» Task instructions:
a) Answer these questions using the passage on pharmacist-led education about antiretroviral therapy, marking each answer (i), (ii) or (iii) to match its question.
(i) How many meetings were held, and over how many months?
(ii) What were the main complaints related to the ART?
(iii) Above what CD4+ cell count is the disease considered controlled?
b) Continue the passage on pharmacist-led education about antiretroviral therapy from its last sentence.

» Source passage:
=== Section Start ===
Pharmacist-led patient education on antiretroviral therapy: is it enough to improve adherence?*
The Acquired Immunodeficiency Syndrome (AIDS) became a manageable disease after effective control of HIV replication through antiretroviral therapy (ART).
The problem to be faced now is non-compliance to ART, which can be associated mostly to adverse effects, complexity of pharmacotherapy and lack of knowledge about the disease and the medication1.
A pharmacotherapeutic follow-up was conducted with a 58-year-old man with HIV under ART for 12 years, and non-compliance to ART. He had a medical history of partial blindness due to ocular Herpes Zoster, and hospitalizations due to pneumonia.
Six meetings were realized within seven months. The first one consisted of anamnesis and consultation of medical record to verify drug dispensing data, and clinical and laboratory characteristics. Instruments to evaluate adherence, compliance and quality of life were also applied (Table 1), and the patient was classified as non-compliant according to the instrument SMAQ3 by frequently forgetting to take the medication and to administrate it improperly.
The main complaints related to the ART were headache, difficulty to swallow the medication and gastrointestinal discomfort.
A care plan was proposed, targeting to solve problems related to the therapy, and to improve the knowledge regarding the disease and the therapy itself through educational interventions.
After the second meeting changes were made to the therapy, aiming to improve effectiveness and eliminate gastrointestinal discomfort. A daily medication diary was proposed according to the patient's routine to help and incentive the intake of medicines. It reinforced posology and drug information and was monitored till the end of the intervention.
1Viral load is considered undetectable when there is <50 copies of virus/mL of blood
2The disease is considered controlled when CD4+ cell count is >350 cells/μL
3Dimensions accessed by HAT-Qol. Linear 0-to-100 scale, where 0 is the worst score possible and 100 is the best score possible
4Linear 17-to-89 scale, where 17 is the worst score possible and 89 is the best score possible
During the educational interventions, the patient reported having none previous understanding of the benefits and risks of the therapy and the importance of adherence. This misunderstanding used to lead him to take all the medication together during weekends, and to take it daily without scheduling.
=== Section End ===
» Dataset:
=== Section Start ===
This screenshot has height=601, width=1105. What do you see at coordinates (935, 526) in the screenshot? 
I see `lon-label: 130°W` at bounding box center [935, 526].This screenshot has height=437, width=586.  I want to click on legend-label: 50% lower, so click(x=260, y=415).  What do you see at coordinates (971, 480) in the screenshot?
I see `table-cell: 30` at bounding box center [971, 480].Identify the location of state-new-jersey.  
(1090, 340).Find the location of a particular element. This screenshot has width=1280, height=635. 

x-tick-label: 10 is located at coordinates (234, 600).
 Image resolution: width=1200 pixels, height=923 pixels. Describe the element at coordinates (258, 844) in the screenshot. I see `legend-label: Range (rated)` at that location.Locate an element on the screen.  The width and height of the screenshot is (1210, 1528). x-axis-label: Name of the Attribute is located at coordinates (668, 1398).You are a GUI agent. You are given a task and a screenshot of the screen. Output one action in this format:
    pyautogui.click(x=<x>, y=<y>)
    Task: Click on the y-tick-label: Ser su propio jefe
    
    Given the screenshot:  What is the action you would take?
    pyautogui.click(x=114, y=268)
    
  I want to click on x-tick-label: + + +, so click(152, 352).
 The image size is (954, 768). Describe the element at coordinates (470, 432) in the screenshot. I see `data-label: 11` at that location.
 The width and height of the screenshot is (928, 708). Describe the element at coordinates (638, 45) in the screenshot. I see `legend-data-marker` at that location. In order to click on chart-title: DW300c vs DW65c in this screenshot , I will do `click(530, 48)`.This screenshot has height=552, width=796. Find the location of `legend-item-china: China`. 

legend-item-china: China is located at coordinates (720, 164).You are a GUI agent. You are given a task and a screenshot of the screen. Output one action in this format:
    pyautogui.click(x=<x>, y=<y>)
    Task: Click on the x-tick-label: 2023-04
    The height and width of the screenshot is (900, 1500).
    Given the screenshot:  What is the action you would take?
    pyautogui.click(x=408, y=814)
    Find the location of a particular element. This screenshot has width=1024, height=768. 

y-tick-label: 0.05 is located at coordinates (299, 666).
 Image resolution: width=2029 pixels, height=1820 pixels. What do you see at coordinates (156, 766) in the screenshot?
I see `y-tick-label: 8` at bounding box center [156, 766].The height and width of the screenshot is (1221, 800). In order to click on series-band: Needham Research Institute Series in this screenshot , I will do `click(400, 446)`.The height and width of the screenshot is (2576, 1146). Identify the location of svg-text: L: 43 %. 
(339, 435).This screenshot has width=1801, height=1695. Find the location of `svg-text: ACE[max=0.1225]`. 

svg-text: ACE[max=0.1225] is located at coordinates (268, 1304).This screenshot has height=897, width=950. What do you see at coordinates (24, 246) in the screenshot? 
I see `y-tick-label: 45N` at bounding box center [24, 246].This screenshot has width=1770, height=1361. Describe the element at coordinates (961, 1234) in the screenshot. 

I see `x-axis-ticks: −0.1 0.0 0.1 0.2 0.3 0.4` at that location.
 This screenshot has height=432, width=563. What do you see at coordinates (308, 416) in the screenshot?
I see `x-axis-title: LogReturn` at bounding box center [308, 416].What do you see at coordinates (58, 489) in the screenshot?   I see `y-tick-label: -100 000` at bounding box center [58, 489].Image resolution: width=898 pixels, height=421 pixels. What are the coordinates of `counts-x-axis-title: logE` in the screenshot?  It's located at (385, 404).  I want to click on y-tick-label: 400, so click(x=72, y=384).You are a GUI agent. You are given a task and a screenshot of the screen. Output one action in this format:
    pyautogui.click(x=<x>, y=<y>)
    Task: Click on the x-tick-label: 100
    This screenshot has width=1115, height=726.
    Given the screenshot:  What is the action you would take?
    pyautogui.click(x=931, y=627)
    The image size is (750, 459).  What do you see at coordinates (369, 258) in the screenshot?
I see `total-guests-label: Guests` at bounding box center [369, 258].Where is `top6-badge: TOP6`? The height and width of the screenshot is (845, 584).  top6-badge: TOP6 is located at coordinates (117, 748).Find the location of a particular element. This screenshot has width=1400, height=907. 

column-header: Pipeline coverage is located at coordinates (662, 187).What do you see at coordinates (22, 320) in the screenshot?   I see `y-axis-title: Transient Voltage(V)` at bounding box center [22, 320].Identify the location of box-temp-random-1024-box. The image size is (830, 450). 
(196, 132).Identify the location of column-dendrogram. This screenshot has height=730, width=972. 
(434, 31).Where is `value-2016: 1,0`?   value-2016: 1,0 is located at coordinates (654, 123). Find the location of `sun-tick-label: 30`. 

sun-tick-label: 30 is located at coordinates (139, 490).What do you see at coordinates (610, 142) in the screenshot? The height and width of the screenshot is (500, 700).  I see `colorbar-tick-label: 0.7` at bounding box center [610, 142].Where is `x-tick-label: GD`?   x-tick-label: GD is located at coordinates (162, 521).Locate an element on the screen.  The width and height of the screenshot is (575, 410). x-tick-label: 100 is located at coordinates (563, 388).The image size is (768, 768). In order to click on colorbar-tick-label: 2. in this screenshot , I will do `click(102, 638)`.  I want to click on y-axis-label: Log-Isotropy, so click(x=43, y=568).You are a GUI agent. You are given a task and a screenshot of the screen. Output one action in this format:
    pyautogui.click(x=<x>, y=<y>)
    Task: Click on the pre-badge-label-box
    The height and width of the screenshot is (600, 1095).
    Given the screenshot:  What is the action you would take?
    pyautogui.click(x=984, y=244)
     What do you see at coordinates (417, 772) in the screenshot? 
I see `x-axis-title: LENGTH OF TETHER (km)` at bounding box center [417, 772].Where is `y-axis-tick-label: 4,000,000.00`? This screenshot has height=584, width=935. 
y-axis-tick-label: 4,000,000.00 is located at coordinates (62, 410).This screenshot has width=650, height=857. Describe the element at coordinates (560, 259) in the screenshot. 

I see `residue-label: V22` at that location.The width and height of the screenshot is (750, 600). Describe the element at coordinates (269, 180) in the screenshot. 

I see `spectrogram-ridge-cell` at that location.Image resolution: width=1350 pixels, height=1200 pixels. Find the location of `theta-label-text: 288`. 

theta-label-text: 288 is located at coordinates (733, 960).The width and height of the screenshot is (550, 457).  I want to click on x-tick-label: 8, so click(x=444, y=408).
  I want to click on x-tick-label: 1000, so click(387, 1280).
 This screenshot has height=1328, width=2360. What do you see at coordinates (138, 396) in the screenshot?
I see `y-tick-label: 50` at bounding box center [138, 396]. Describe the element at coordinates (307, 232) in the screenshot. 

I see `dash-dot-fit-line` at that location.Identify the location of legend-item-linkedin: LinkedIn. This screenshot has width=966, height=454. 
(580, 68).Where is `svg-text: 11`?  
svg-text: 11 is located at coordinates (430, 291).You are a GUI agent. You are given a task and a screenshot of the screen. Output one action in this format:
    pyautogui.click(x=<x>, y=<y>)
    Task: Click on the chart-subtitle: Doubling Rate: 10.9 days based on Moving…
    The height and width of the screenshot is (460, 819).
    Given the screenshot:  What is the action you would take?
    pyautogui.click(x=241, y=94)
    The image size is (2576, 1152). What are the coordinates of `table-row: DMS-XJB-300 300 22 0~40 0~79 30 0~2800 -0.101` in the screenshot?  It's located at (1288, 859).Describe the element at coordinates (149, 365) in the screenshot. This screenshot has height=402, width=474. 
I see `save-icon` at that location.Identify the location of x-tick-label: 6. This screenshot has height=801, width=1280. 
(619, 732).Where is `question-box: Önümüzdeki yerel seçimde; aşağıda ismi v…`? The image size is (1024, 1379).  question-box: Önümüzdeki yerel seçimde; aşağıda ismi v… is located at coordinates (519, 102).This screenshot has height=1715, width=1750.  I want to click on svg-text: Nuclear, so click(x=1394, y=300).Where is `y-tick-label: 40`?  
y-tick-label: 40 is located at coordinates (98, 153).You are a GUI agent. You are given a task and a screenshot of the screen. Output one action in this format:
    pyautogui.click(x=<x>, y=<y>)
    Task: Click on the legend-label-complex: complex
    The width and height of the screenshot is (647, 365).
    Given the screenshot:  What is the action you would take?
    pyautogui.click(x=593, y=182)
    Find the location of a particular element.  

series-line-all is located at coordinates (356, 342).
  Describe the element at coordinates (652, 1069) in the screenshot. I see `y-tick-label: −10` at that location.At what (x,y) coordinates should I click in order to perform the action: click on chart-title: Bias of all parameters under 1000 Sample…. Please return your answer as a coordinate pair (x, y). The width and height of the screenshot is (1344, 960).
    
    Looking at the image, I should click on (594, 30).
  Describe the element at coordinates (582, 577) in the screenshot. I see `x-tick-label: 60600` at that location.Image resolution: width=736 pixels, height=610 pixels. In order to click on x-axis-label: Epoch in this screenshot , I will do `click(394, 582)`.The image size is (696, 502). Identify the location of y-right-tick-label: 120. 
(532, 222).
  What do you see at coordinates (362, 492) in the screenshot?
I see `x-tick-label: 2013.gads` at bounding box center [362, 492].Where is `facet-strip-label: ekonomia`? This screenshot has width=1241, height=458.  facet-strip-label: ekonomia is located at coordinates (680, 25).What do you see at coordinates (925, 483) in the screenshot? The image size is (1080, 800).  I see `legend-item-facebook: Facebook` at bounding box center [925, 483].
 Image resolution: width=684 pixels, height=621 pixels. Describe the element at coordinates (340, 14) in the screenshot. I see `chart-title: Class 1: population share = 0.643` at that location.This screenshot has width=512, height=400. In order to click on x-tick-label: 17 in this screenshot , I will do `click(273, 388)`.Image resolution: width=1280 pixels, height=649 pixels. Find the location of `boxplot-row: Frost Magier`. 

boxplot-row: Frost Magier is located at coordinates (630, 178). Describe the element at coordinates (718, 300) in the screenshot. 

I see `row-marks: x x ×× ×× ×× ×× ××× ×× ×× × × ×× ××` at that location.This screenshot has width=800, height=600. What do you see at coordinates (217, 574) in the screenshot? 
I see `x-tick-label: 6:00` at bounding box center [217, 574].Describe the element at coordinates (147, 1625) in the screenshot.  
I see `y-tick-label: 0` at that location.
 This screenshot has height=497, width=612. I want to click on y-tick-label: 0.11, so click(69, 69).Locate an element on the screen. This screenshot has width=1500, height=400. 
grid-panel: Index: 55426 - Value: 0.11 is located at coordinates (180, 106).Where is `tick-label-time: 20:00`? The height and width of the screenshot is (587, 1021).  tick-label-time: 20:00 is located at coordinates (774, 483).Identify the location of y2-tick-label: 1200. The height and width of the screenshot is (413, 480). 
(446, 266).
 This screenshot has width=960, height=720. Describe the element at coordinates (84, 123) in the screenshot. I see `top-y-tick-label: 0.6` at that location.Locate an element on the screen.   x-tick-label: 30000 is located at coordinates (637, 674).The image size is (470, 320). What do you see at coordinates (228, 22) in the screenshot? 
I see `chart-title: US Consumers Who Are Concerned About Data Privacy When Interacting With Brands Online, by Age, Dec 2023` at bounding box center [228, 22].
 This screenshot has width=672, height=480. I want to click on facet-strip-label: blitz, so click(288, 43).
=== Section End ===
» Task responses:
a)
(i) Six meetings were held within seven months.
(ii) Headache, difficulty swallowing the medication, and gastrointestinal discomfort.
(iii) More than 350 cells/μL.

b)
On the last meeting the same instruments and parameters of the first were verified, as well as intervention feedback. The patient reported that the acquired knowledge during the interventions helped him to understand the disease, the importance and mechanism of medication and the need to be compliant. He also correlated the improvement on his quality of life to the interventions.
The patient was classified as compliant on the last evaluation of SMAQ2 and enhanced a higher score on CEAT-VIH3, which evaluates adherence. The score of the HAT-Qol4 instrument also had positive changes, especially on the dimension “Health Worries”, what evidences that the interventions had a positive impact on quality of life (Table 1).
He changed the medicines administrations as recommended, but continued with the problems to swallow the medication and gastrointestinal discomfort.
The patient was receiving six different drugs, including three protease inhibitors (PI) (Table 2), which are known for causing gastrointestinal toxicity. In this way the gastrointestinal discomfort might had been related not only to adverse effects of medication but also to daily pill burden1. Elimination of some drugs could have solved it and also eliminated omeprazole, which was being used for gastrointestinal protection.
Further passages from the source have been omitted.